What is needed - Convert the lines below into a JSON list of strings, one string per line, leaving out any blank lines.

START

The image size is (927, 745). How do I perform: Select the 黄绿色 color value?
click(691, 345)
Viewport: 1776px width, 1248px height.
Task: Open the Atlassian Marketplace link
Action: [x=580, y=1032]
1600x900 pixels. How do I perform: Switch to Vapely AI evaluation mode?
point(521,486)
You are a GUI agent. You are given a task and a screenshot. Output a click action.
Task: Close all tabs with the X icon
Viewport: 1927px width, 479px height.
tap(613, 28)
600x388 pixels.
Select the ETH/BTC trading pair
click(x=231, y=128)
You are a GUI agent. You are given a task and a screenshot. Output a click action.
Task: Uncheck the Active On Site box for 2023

END

Written answer -
[
  "The image size is (927, 745). How do I perform: Select the 黄绿色 color value?",
  "click(691, 345)",
  "Viewport: 1776px width, 1248px height.",
  "Task: Open the Atlassian Marketplace link",
  "Action: [x=580, y=1032]",
  "1600x900 pixels. How do I perform: Switch to Vapely AI evaluation mode?",
  "point(521,486)",
  "You are a GUI agent. You are given a task and a screenshot. Output a click action.",
  "Task: Close all tabs with the X icon",
  "Viewport: 1927px width, 479px height.",
  "tap(613, 28)",
  "600x388 pixels.",
  "Select the ETH/BTC trading pair",
  "click(x=231, y=128)",
  "You are a GUI agent. You are given a task and a screenshot. Output a click action.",
  "Task: Uncheck the Active On Site box for 2023"
]